Section 14.2 Adjustment of Awards Upon the Occurrence of Unusual or Nonrecurring Events.
Subject to the approval of the TSXV, the Committee may make adjustments in the terms and conditions of, and the criteria included in, Awards in recognition of unusual or nonrecurring events in addition to the events described in Article 11 hereof affecting the Corporation or the financial statements of the Corporation or of changes in applicable laws, regulations or accounting principles, whenever the Committee determines that such adjustments are appropriate in order to prevent unintended dilution or enlargement of the benefits or potential benefits intended to be made available under the Plan. The determination of the Committee as to the foregoing adjustments, if any, shall be conclusive and binding on Participants under the Plan.

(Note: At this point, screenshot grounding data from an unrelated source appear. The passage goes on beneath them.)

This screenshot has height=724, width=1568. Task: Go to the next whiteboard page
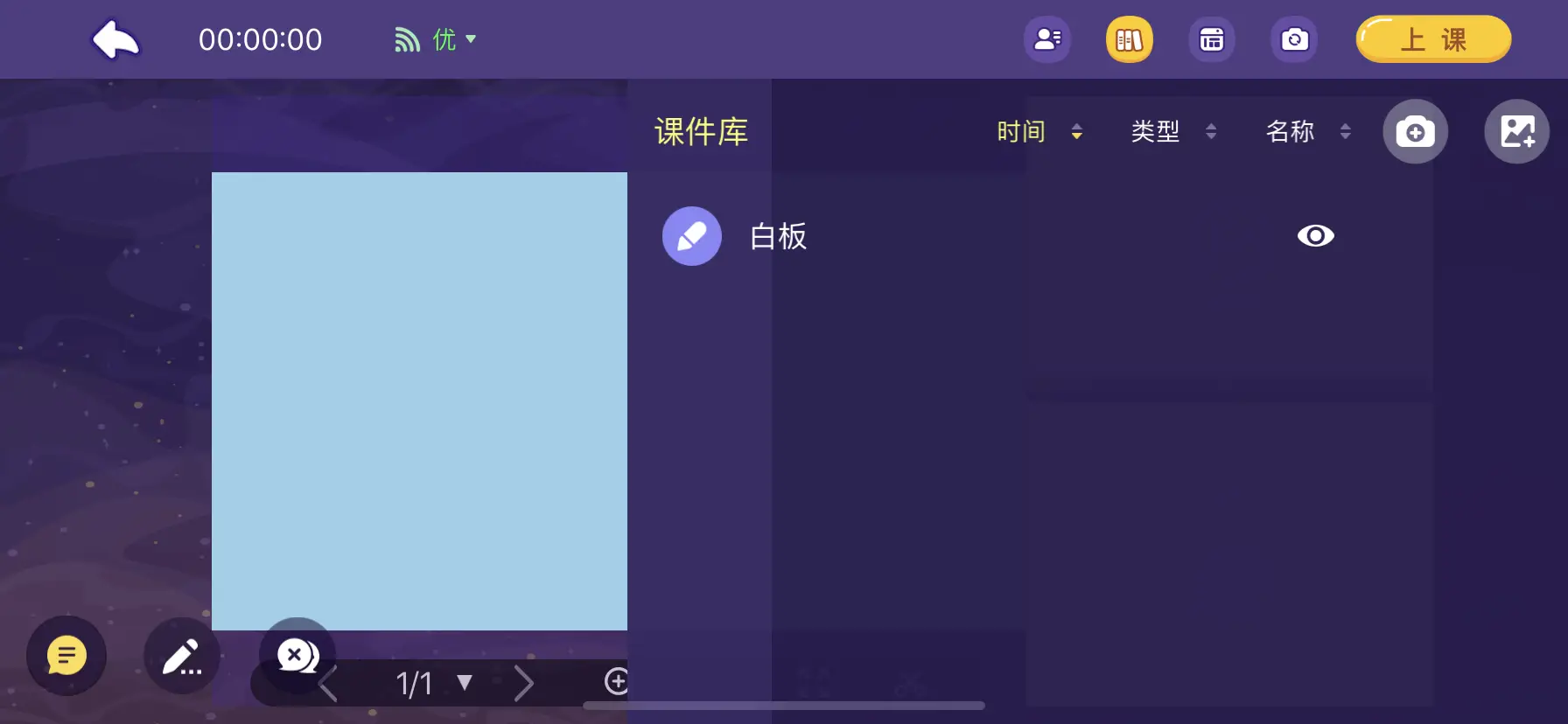[x=523, y=683]
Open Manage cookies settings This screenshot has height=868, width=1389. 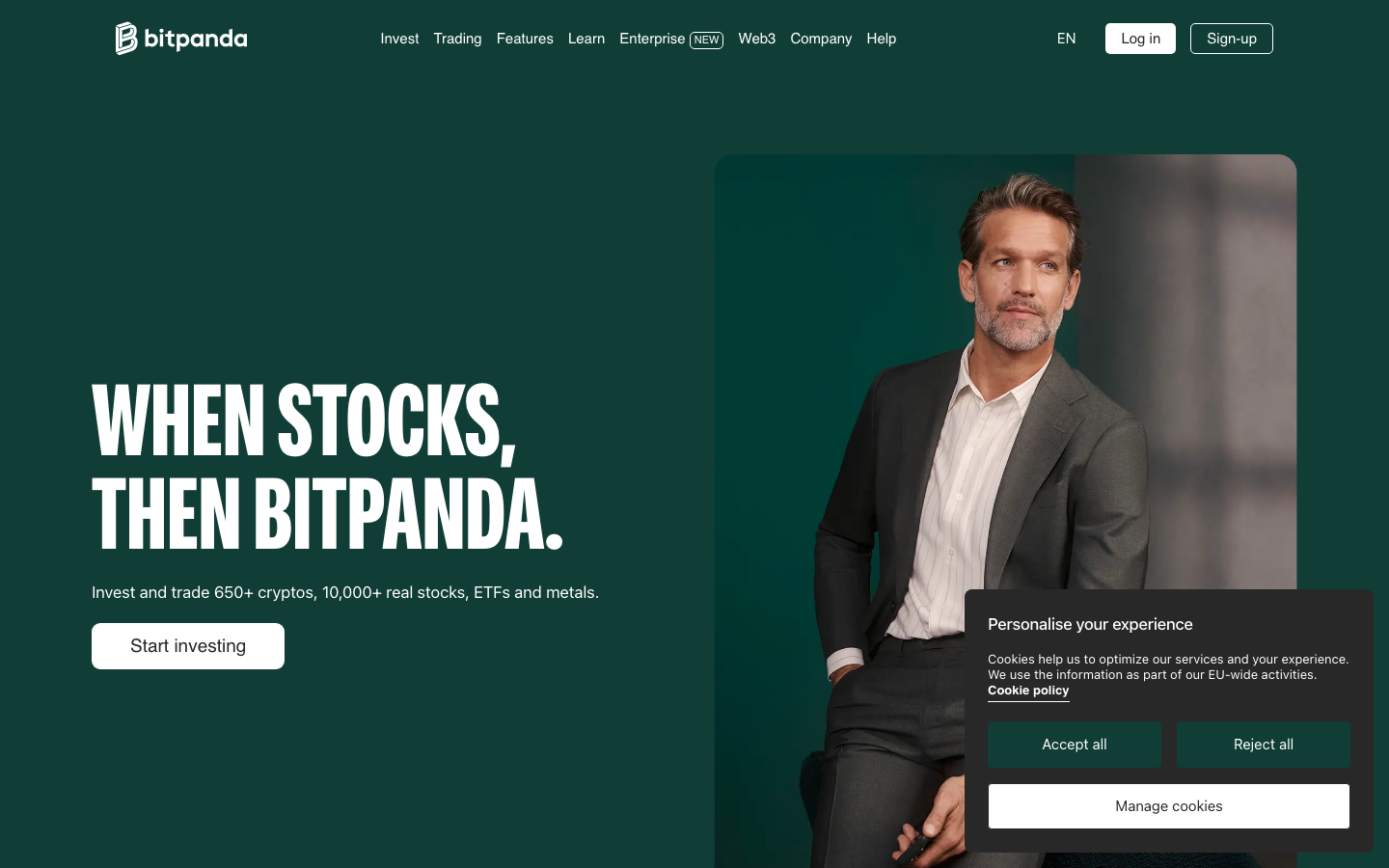tap(1169, 806)
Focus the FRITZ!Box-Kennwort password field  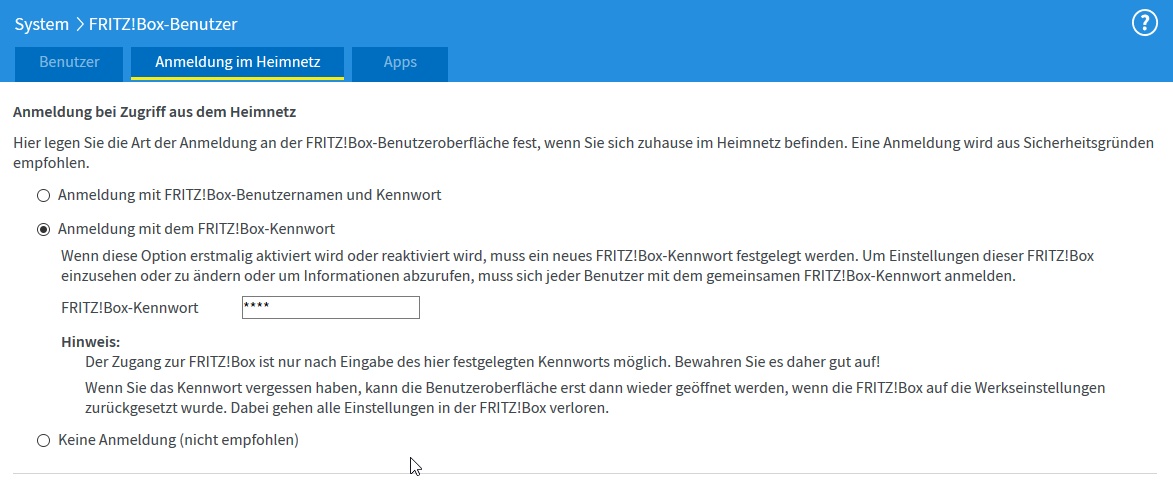(x=331, y=307)
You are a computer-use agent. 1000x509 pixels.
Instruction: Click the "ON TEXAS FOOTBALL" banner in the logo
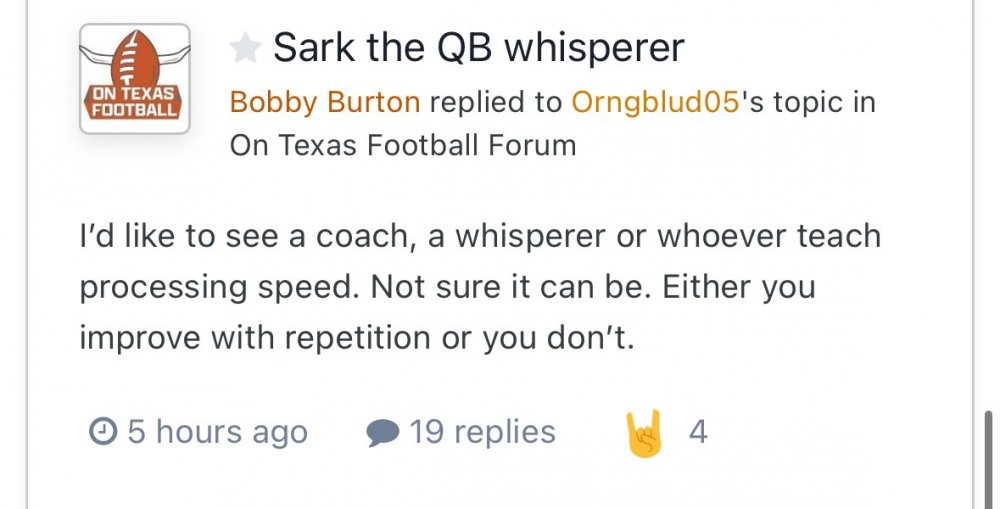(134, 102)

Section 14.3 Awards Previously Granted.
Notwithstanding any other provision of the Plan to the contrary, no termination, amendment, suspension or modification of the Plan shall adversely affect in any material way any Award previously granted under the Plan, without the written consent of the Participant holding such Award.
ARTICLE 15 TAX AND WITHHOLDING
Section 15.1 Withholding.
(a) Notwithstanding any other provision of this Plan, all distributions, delivery of Common Shares or payments (including, for greater certainty, payments of cash equivalent) to a Participant (or to the liquidator, executor or administrator, as the case may be, of the estate
28
of such Participant) under the Plan shall be made net of applicable taxes and social security and other source deductions. The Board shall determine, in its sole discretion, the form of payment acceptable for such tax withholding obligations, including the delivery of cash or cash equivalents, Common Shares (including through delivery of previously owned Common Shares, net settlement, a broker-assisted sale, or other cashless withholding or reduction of the amount of Common Shares otherwise issuable or delivered pursuant to the Award), other property, or any other legal consideration the Board deems appropriate.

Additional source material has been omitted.